-- Source passage --
What will happen to Canada’s cannabis industry once the upcoming recreational laws take effect?
There was a point in the earlier half of the 20th century that came to be known as the Prohibition Era. Alcohol, along with several other substances, became illegal under the thumb of the government of the time, turning it into a black market good until the ban was lifted in 1933. But, according to dispensary operator Ray Nikiel, the Prohibition seemed to move from one substance to another, with cannabis becoming illegal not long afterwards.
“It’s an extension of the first Prohibition.” He said. “It became illegal in America, even though it was in nearly every medication at the time; back when it was known as cannabis instead of marijuana. Then it was demonized by the pharma companies down there, and we followed suit.”
Nikiel is the proprietor of the Weeds Dispensary on 2nd Street near Lonsdale, where he hopes that the potential legalization of cannabis might sift out the muddy waters of stigma that cannabis practically swims in.
He used the example of marijuana being conceived as a ‘gateway drug’. While this notion has been spread for generations, according to Nikiel, it’s often the opposite.
“A lot of people see it as an entry drug to opioid use, but it’s actually quite the opposite. Scientific evidence has proven that it’s actually an exit drug,” he explained. “People who are getting off opioids smoke marijuana to get rid of the poisons in their systems.”

-- Information --
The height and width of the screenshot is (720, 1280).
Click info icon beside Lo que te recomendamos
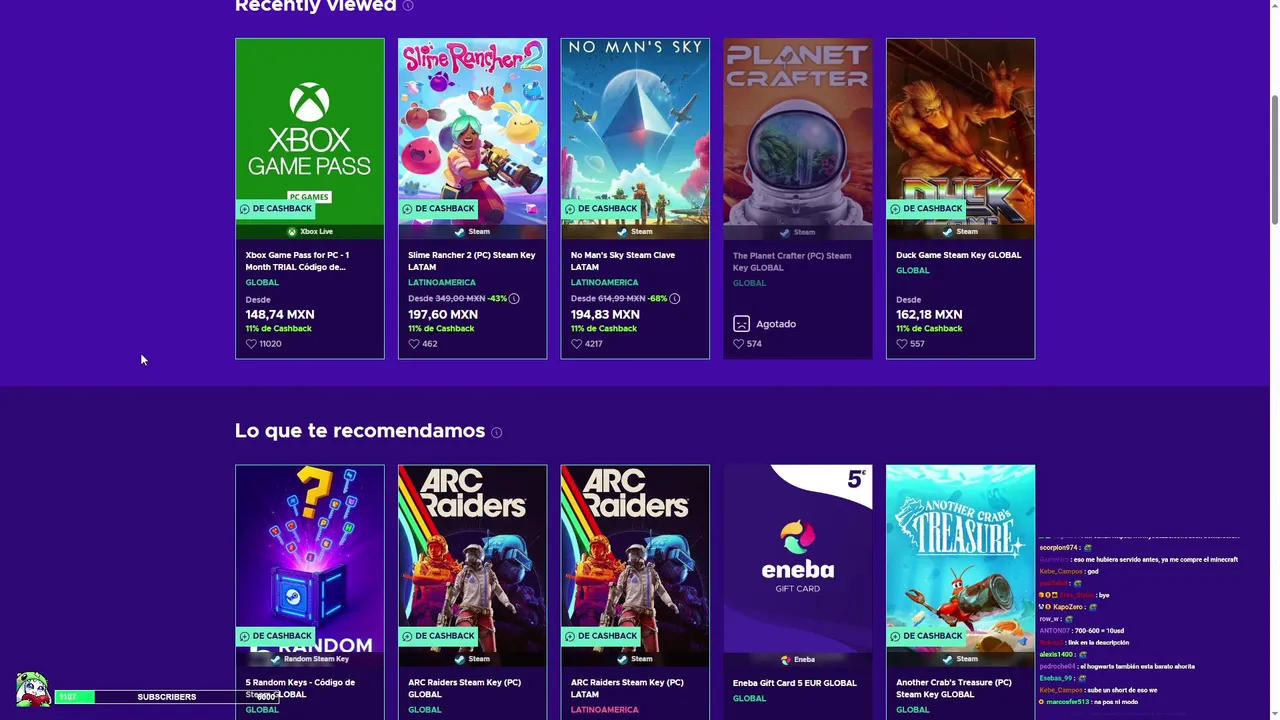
...
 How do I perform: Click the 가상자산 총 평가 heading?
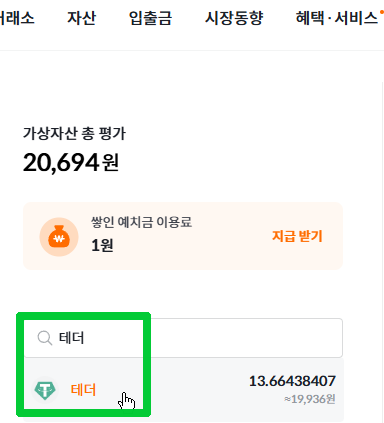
==
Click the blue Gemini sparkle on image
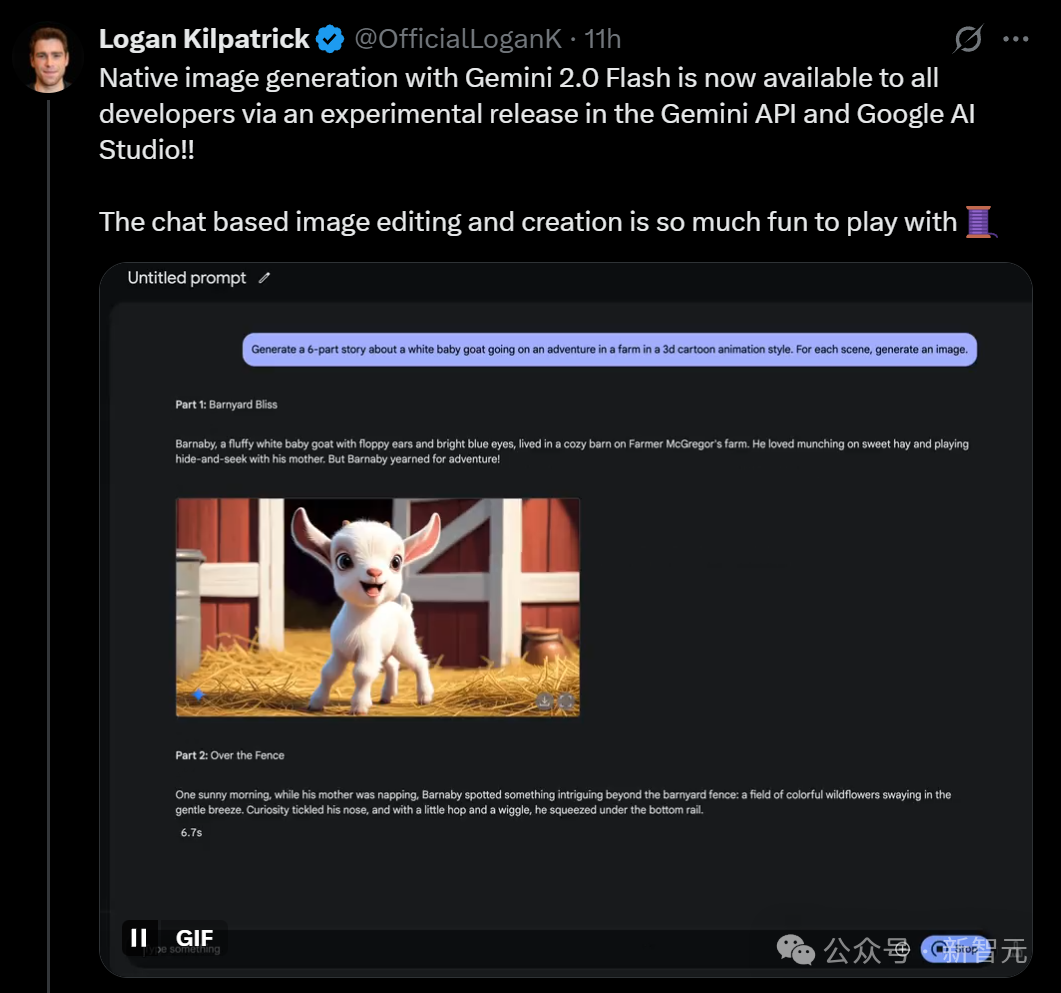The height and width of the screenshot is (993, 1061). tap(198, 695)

-- Task details --
Continue the article about Canada's cannabis industry and the coming recreational laws from the point where it stops.

-- Answer to the problem --
With the Canadian government’s recent announcement that they intend to legalize recreational Marijuana by next year, Nikiel hopes that the government will listen to the smaller companies throughout the legalization process, working close with them instead of larger corporations.
“We don’t know how they will set it up in the province. So, of course we’re concerned,” he said. “If they don’t follow the recommendations, and they decide to do it with the big companies, that will influence all of it. In these dispensaries, we pay our staff above minimum wage. We hire people from the local community so that they can pay their rent and buy their food.”
Since the 2015 Federal election, many have waited eagerly for Justin Trudeau to follow through on his promise to legalize marijuana – a promise that will soon come to fruition. As CapU business professor Mary Charleson explained, it would be foolish and blind to not accept the eventual legalization.
“What we see are a number of baby boomers in office who remain ignorant and uneducated to the facts,” she said. “It’s all moving forwards in a way that, if it’s done well with good education, it might turn out to be a bright new chapter for us.”
Charleson has taken several trips to Colorado after taking an interest in the state’s legalization. Curious about the process by which it was handled she has compared Colorado’s road to legalization to the possible routes that could be taken in Canada. “I went into one dispensary and it was almost like an Apple Store. Everything was very clean, and all the products were out and presented nicely. There were even iPads set up for people to look up all of what the place sold and what effects came from each product.”
Although dispensaries still operate in a legal grey area across Canada, many have already embraced a similar approach to business, leaving the seedy stylings of their old operations behind, and embracing a more modern and technological approach to their business.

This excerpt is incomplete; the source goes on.